Case ID: ne2d_443/html/0319-01.html
Source: Caselaw Access Project
Author: {"author": "GARRARD, Judge. STATON, Judge,", "license": "Public Domain", "url": "https://static.case.law/"}
Date Created: 2024-08-24T03:29:51.129683

HOSTS, INC., Defendant-Appellant, v. Milo WELLS & Pauline Wells, Plaintiffs-Appellees.
    No. 3-981A236.
    Court of Appeals of Indiana, Third District.
    Dec. 20, 1982.
    
      George T. McNaughton, Fremont, for defendant-appellant.
    Edgar A. Grimm, Grimm & Grimm, P.C., Auburn, for plaintiffs-appellees.
   GARRARD, Judge.

Mr. and Mrs. Wells (creditors) brought suit upon a promissory note executed and delivered to them by Hosts, Inc. (Hosts) in exchange for the transfer of some common stock to a wholly owned subsidiary of Hosts. The note was in the principal amount of $5,000 payable with interest at 8% per annum. There was no provision in the note authorizing the recovery of attorneys’ fees if the maker defaulted.

Subsequently, the court granted summary judgment to the creditors awarding them judgment for $5,000 principal, $1,800 attorney fees and interest at the statutory rate from and after December 1, 1980.

Hosts’ appeal challenges the propriety of summary judgment as to the principal debt and asserts the award of attorney fees is contrary to law.

On February 19, 1981 the creditors served requests for admissions pursuant to Indiana Rules of Procedure, Trial Rule 36 which covered the necessary elements for recovery upon the promissory note. Hosts neither answered nor objected to the requests within thirty (30) days and the matters were thus deemed admitted. TR 36(B); Pathman Const. Co. v. Drum-Co. Engineering Corp. (1980), Ind.App., 402 N.E.2d 1. Furthermore, Hosts did not petition to be relieved of the admissions as provided for in TR 36(B). On the basis of the admissions, summary judgment was proper on the note.
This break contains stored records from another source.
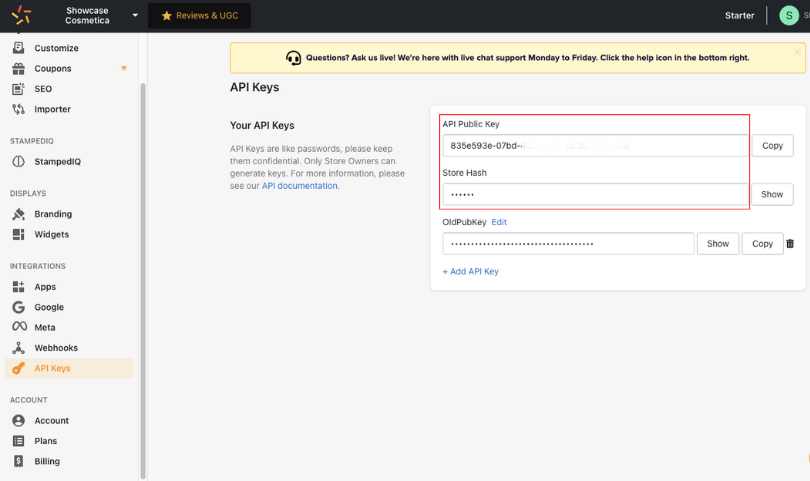Open the Widgets section
810x481 pixels.
coord(51,234)
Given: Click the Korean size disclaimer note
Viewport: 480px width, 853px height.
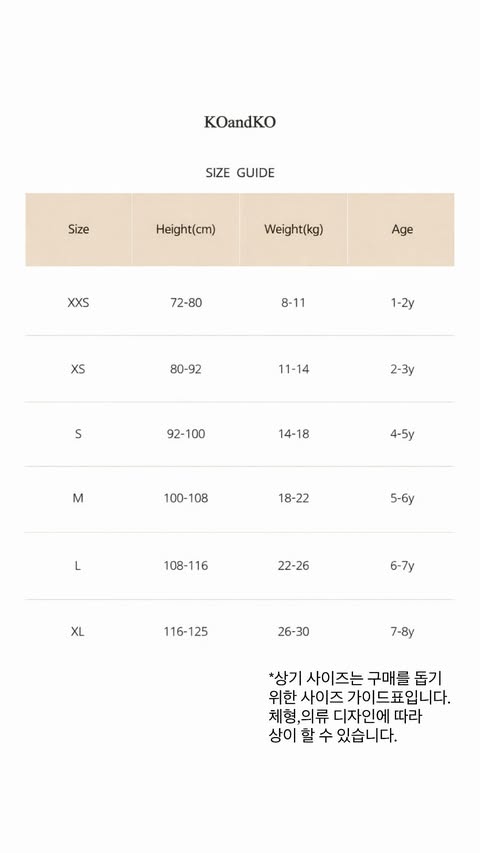Looking at the screenshot, I should (360, 707).
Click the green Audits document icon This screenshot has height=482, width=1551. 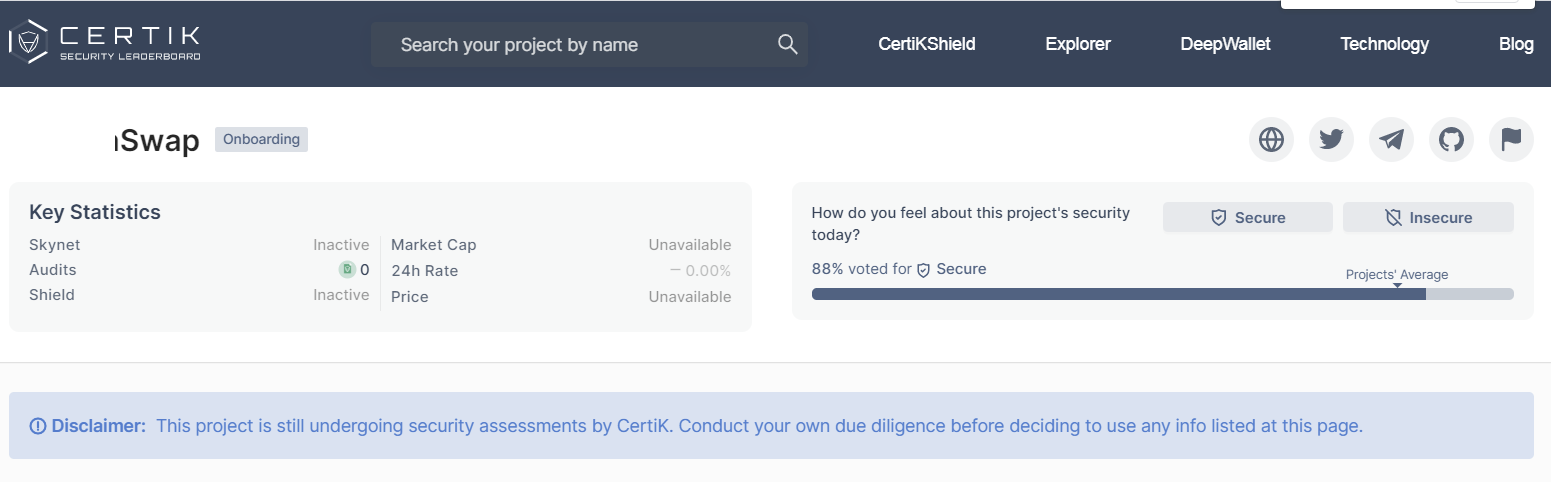[x=347, y=269]
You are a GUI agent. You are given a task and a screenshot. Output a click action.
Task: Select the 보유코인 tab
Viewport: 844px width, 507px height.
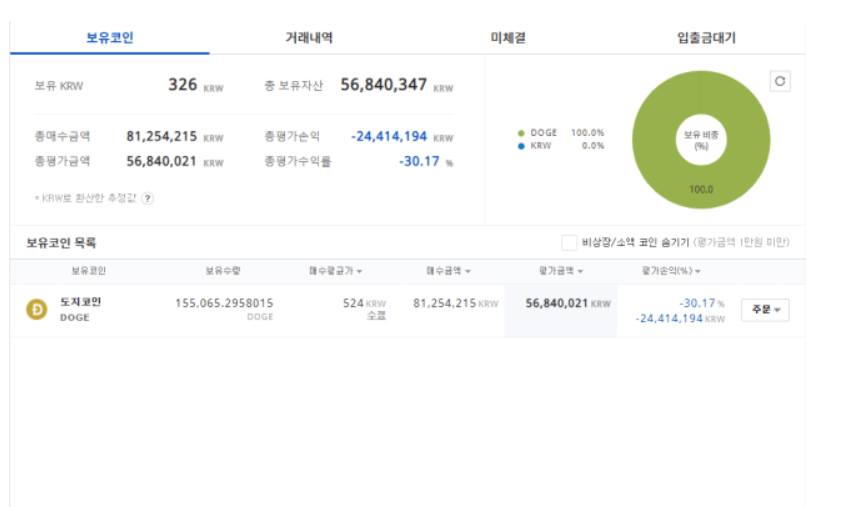tap(110, 38)
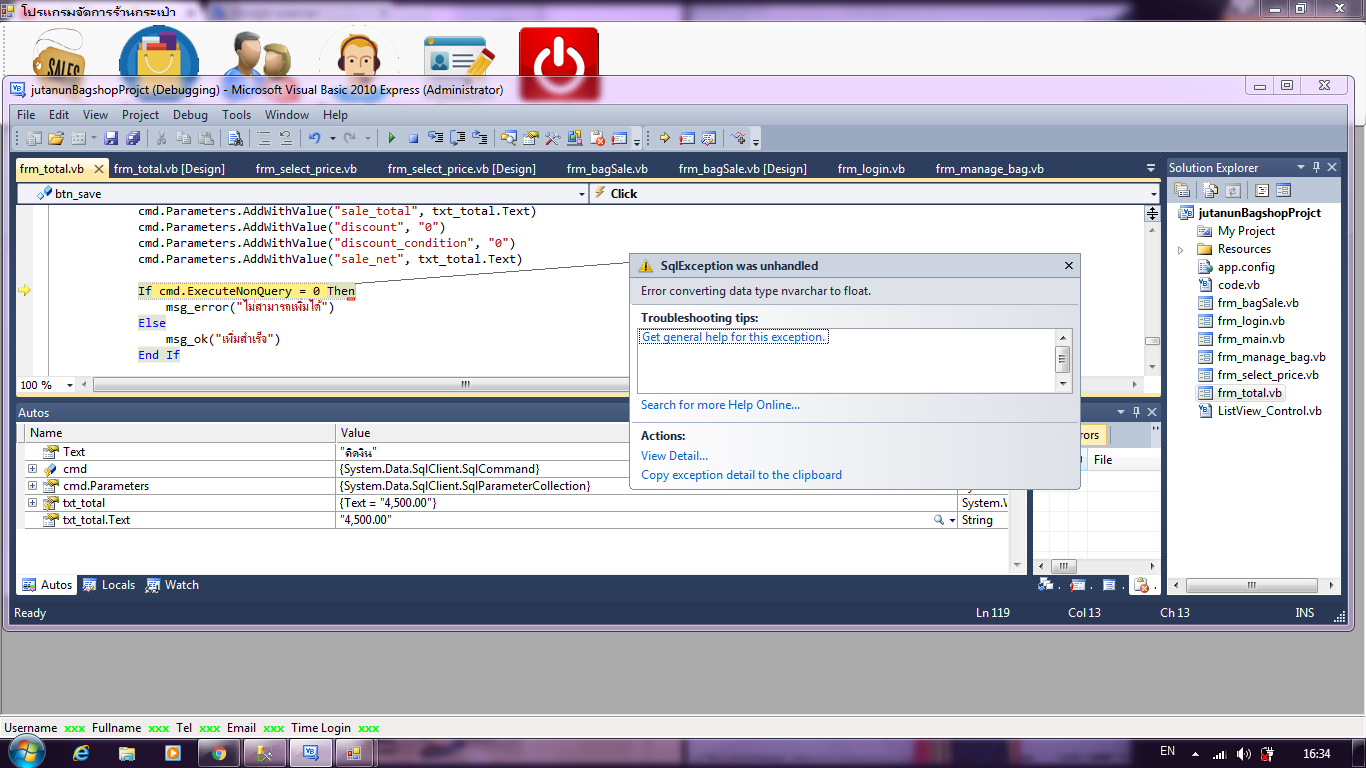Image resolution: width=1366 pixels, height=768 pixels.
Task: Stop debugging with the square Stop icon
Action: [413, 138]
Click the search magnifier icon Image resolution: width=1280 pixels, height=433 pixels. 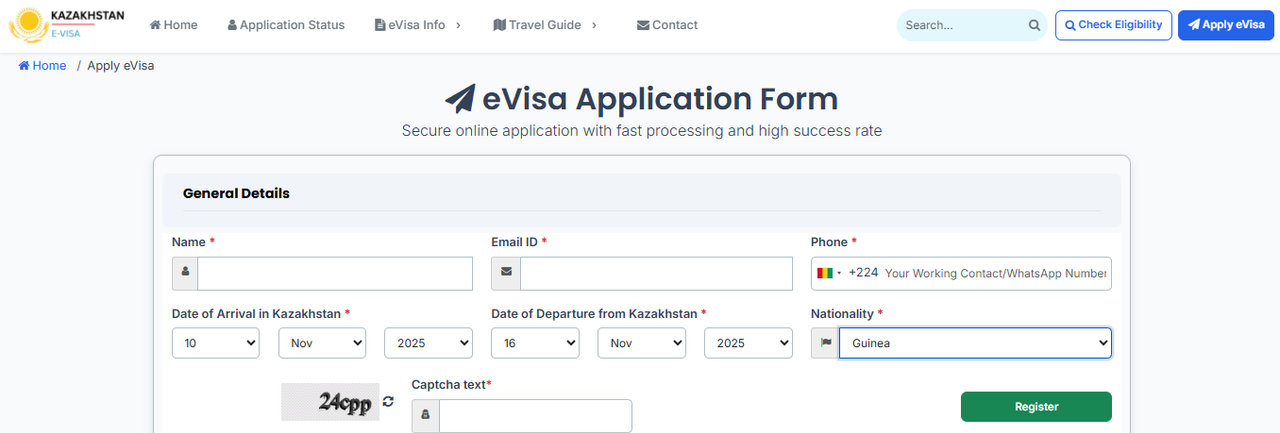coord(1034,26)
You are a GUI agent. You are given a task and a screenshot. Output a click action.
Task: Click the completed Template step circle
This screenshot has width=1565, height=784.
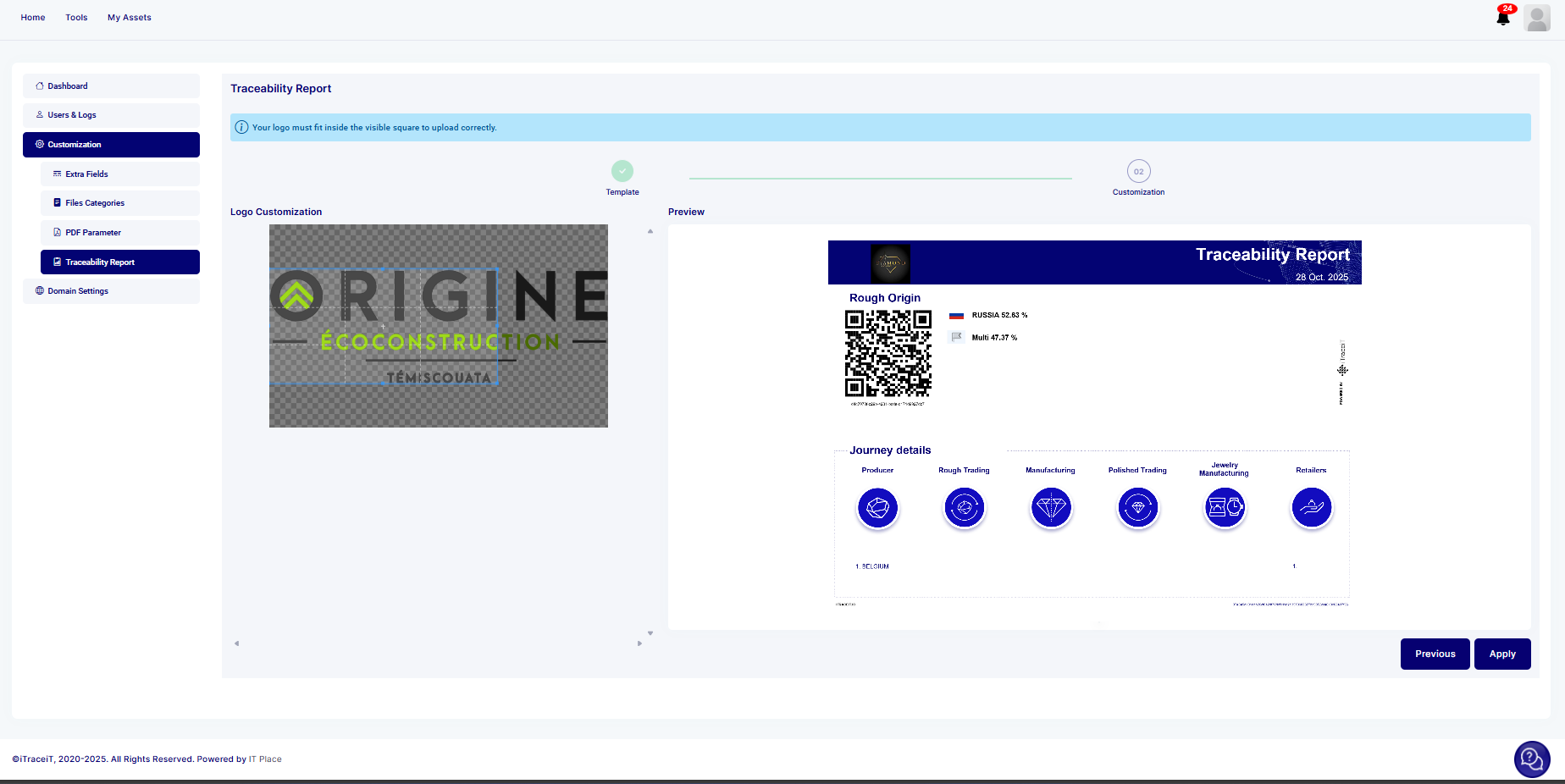[x=622, y=171]
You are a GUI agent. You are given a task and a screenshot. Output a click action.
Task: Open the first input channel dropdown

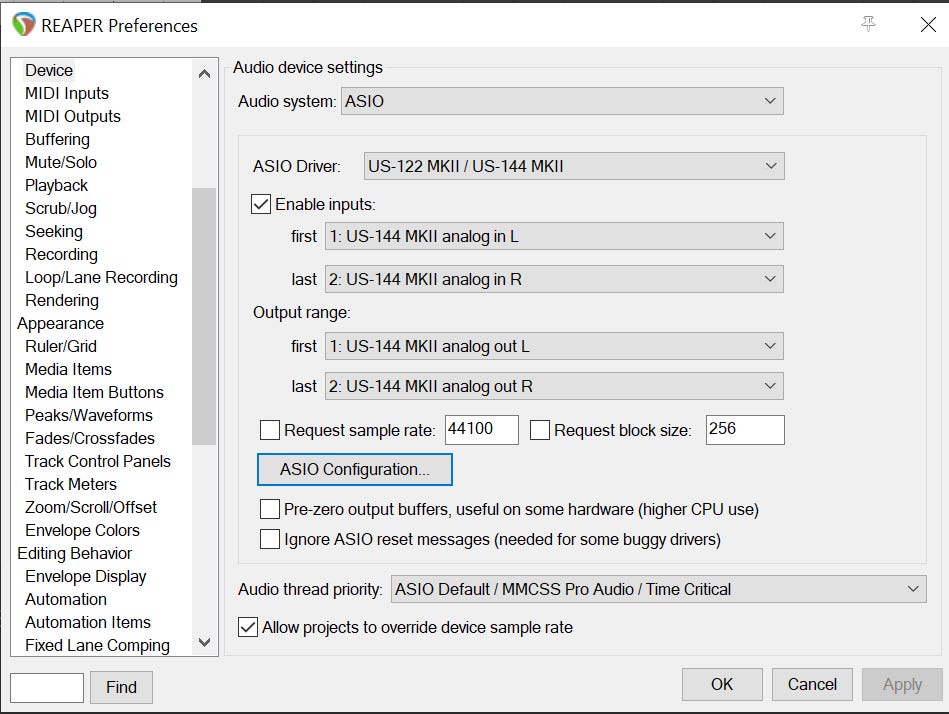tap(554, 236)
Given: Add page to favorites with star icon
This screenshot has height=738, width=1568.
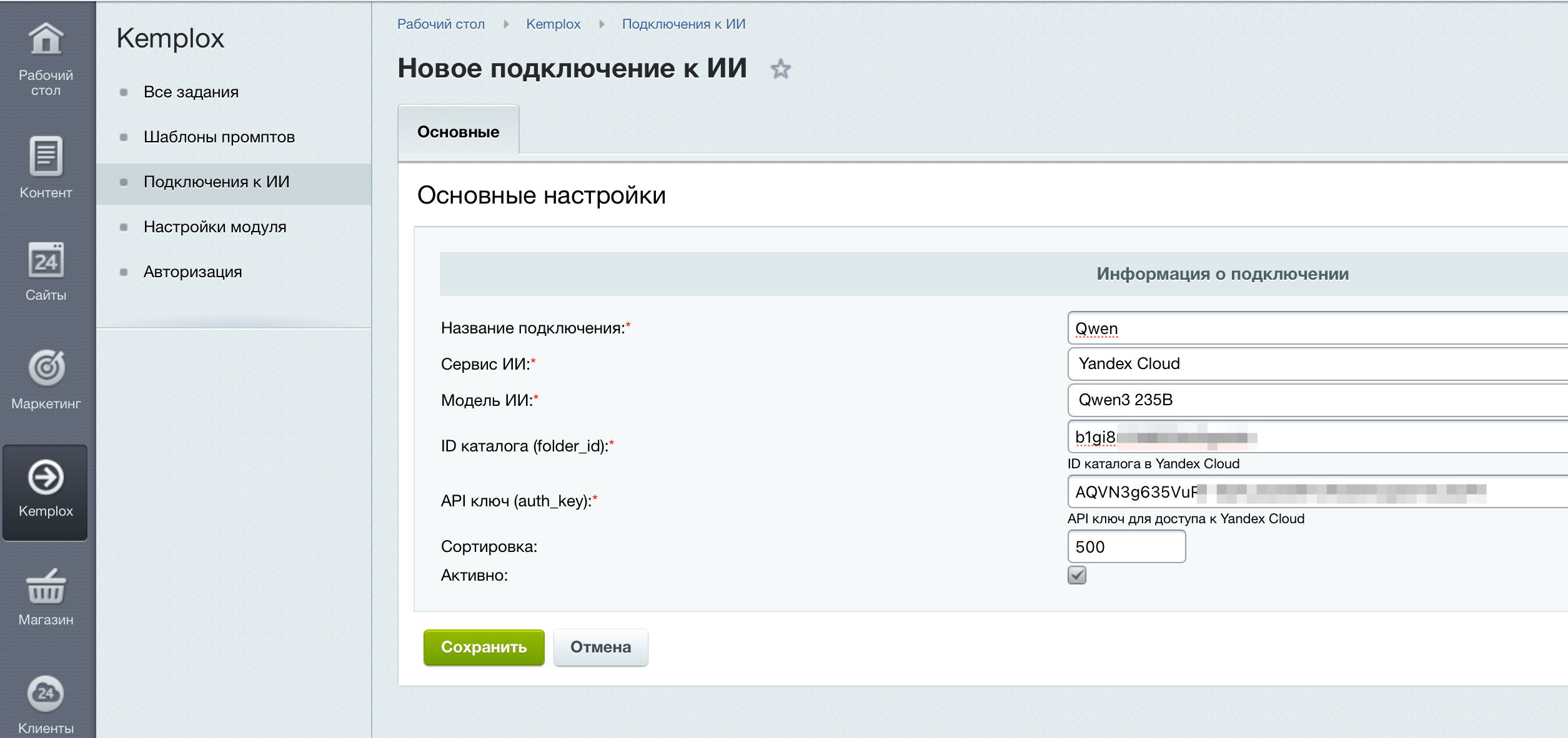Looking at the screenshot, I should coord(780,69).
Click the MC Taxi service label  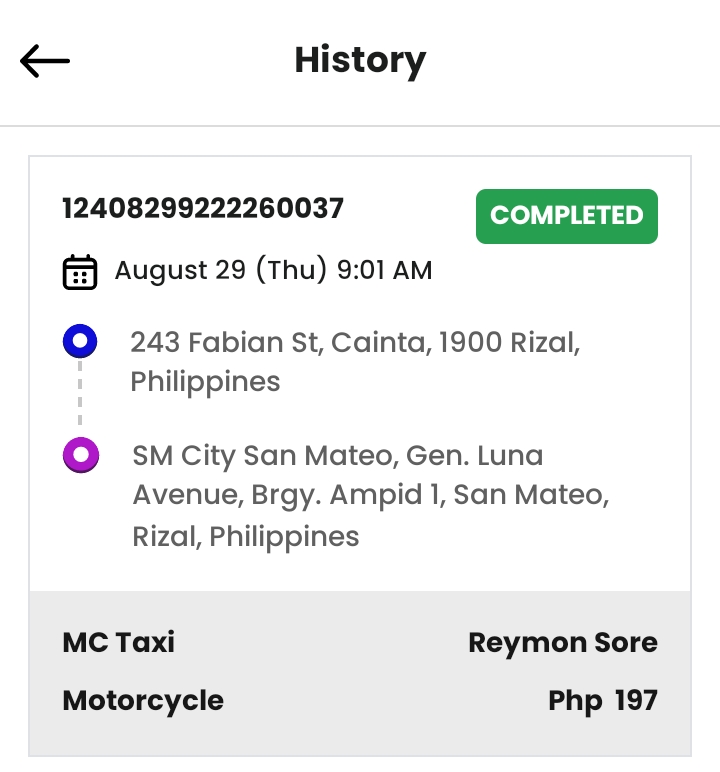point(118,642)
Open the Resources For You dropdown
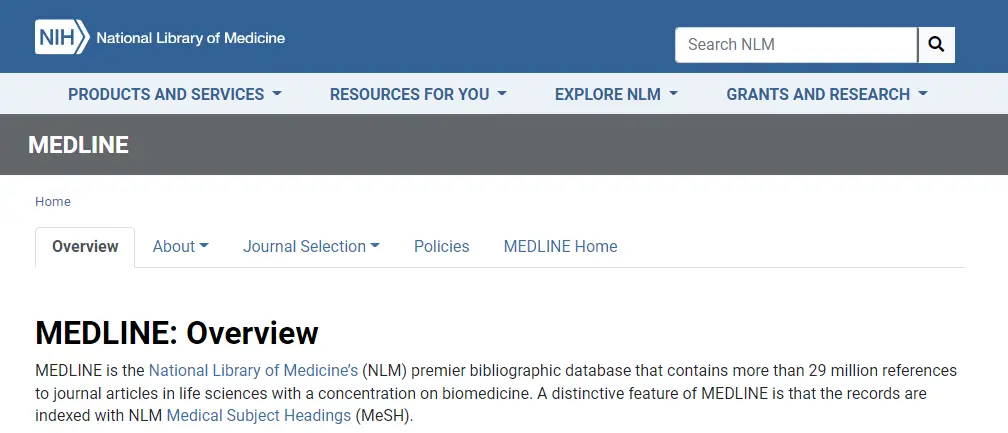The image size is (1008, 433). coord(418,94)
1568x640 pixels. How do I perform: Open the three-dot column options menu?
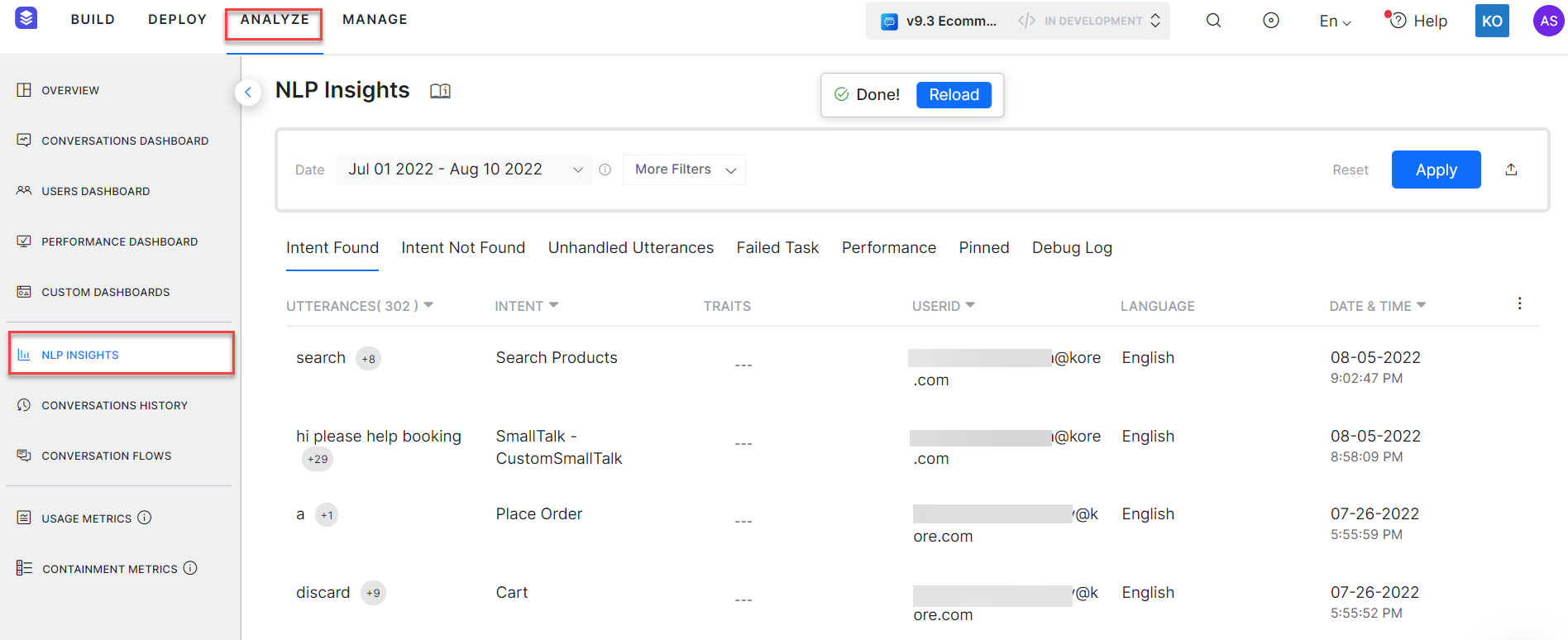1519,303
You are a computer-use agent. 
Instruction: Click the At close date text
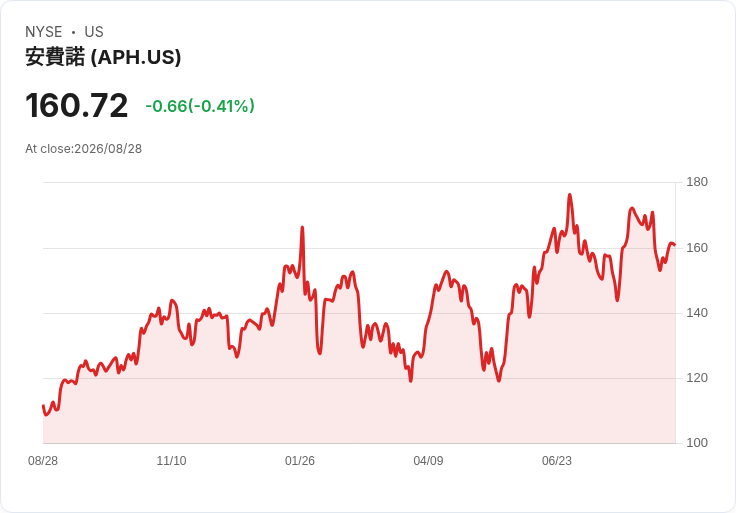pyautogui.click(x=84, y=149)
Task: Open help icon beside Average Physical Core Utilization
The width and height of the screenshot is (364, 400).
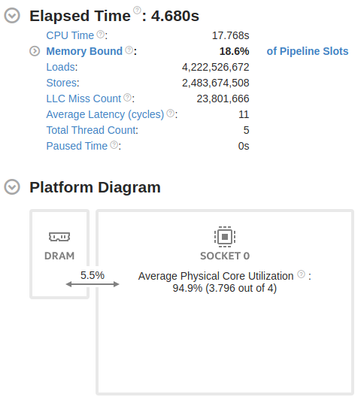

However, as previously pointed out the note contained no provision for attorney fees. The trial court nevertheless awarded the creditors eighteen hundred dollars ($1,800) attorneys’ fees which it taxed as costs in the action. It did so on the theory that prior to the year 1607 attorneys’ fees were recoverable as costs in England pursuant to the Statute of Gloucester enacted by Parliament in 1278. The court reasoned that the provision thus became a part of Indiana law by virtue of the Common Law Reception Statute (IC 1-1-2-1(4)) enacted by the Indiana General Assembly in 1818.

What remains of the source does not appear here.